The town is closing its Walden Avenue dog shelter in late November because the property is being sold to Erie County. Now, town leaders say they are searching for a place to house dogs over the next six months until Lancaster can retrofit an existing facility or build a new kennel structure.
“We’re not getting rid of dog control officers,” Supervisor Dino J. Fudoli said. But we “just need a place to house stray dogs.”
Fudoli spoke to the dilemma Monday during a town work session, two weeks after officials indicated they would try to construct kennels at the town’s former Office of Emergency Management on Pavement Road. Fudoli had previously hoped to strike a shared-services agreement with Clarence or Cheektowaga, but neither worked out. So the town is forced into making room for stray dogs.
Fudoli said he would speak with state Agriculture & Market officials to see what interim arrangement might work out.
He was leaning toward contacting Alden town officials or trying other private kennels in the area or within Lancaster to secure temporary space.
“We may not be able to get a modified structure done in time and may need to farm them out to an animal shelter,” he said. “If not, we may need to fast-track operations (on Pavement Road).”
Town officials seemed to informally back the plan to “out source” the kennel service for six months, with the expectation the town can construct something of its own by spring.
Highway Superintendent Daniel Amatura said he is doing research on whether it would be better for the town to build a new kennel facility or to retrofit part of the former Office of Emergency Management building or the old police station on Pavement Road.
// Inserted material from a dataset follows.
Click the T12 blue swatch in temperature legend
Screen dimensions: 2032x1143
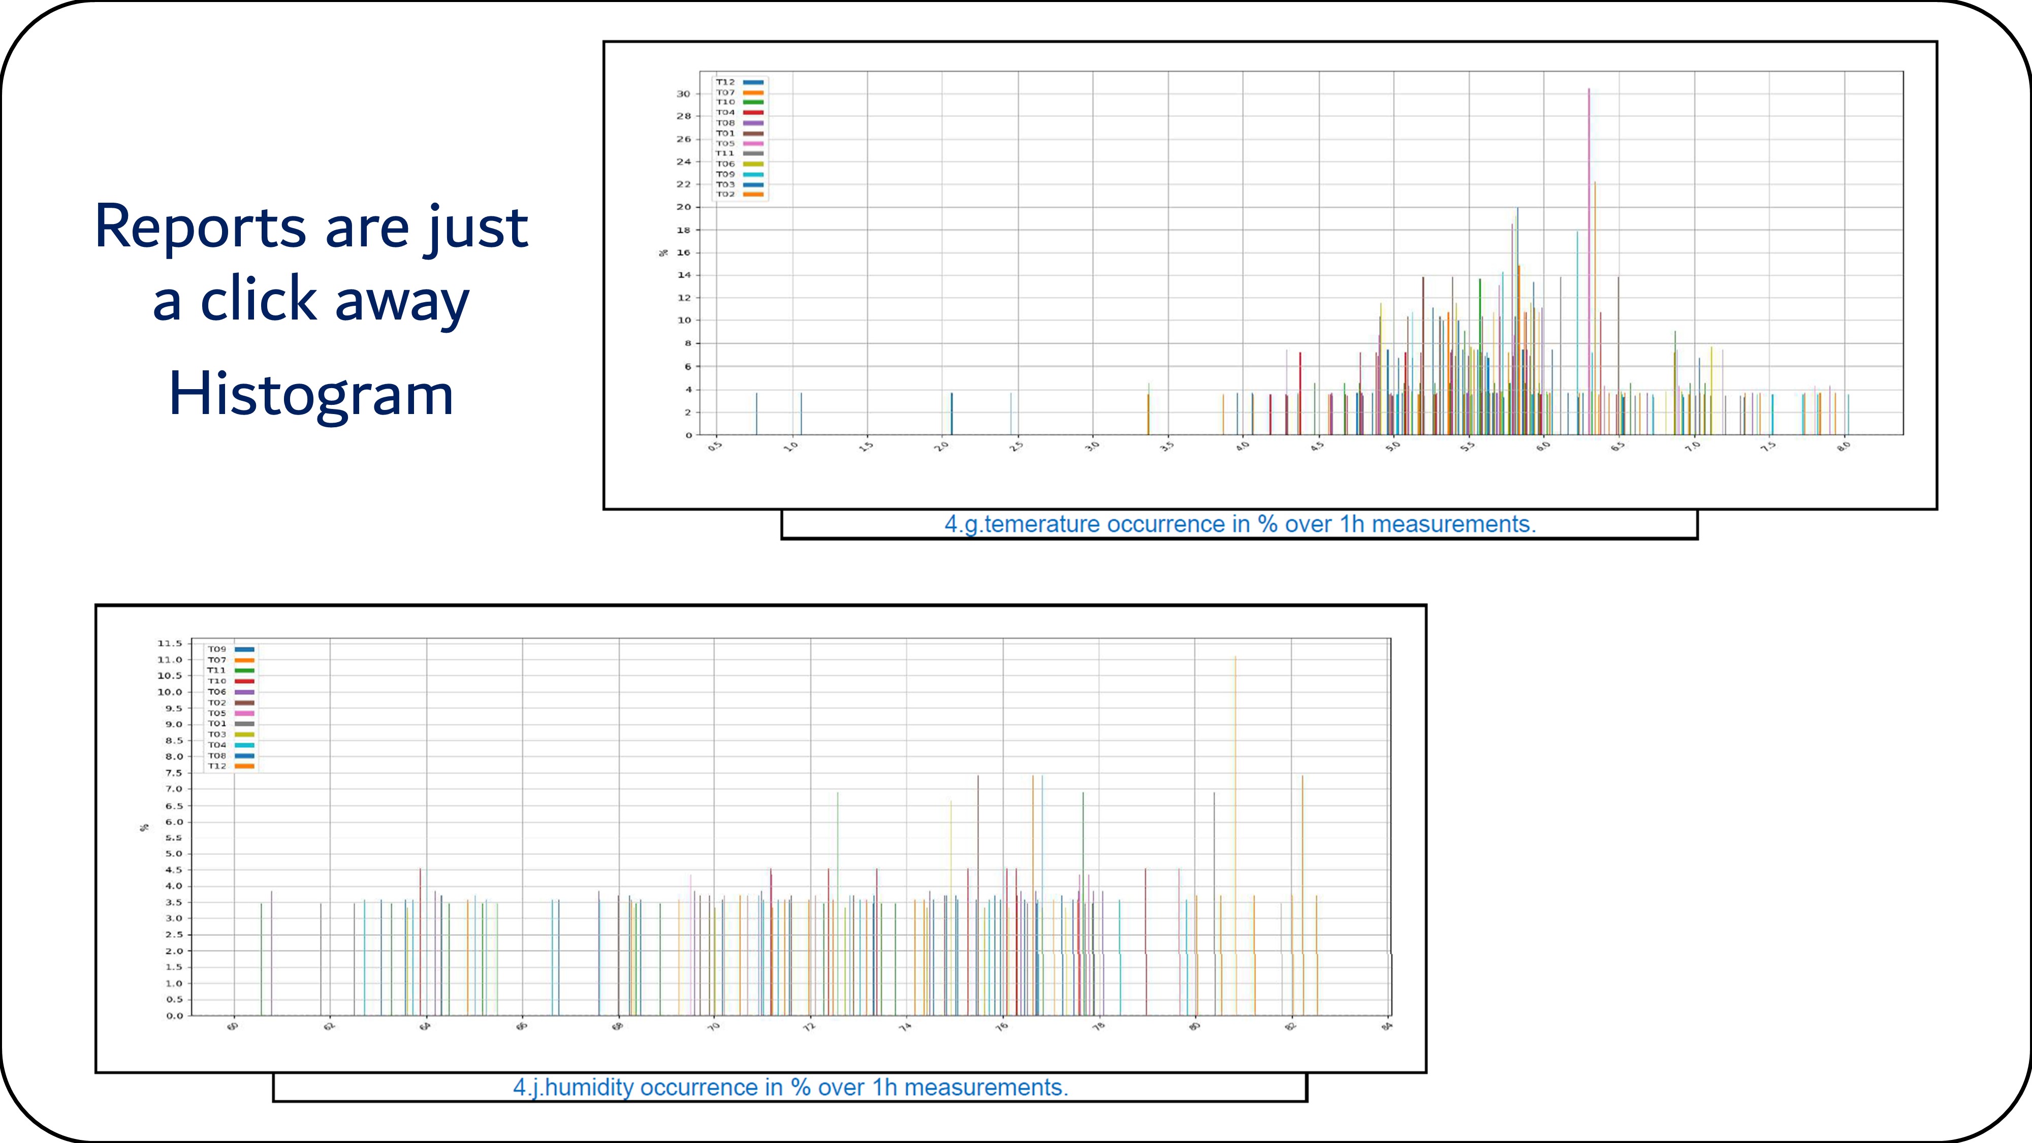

“Rather than try to get all the specs together and get it out to bid, it would be early December,” Amatura said.
Then, it would be a rushed project to get it done right away, he added. “To get the work done before winter probably would not be feasible.”
The town must be out of its Walden Avenue site by late November.
The town and village of Alden contract with Alden Dog Control Officer Len Weglarski for his services and use of three of his five personal kennels on Uebelhoer Road.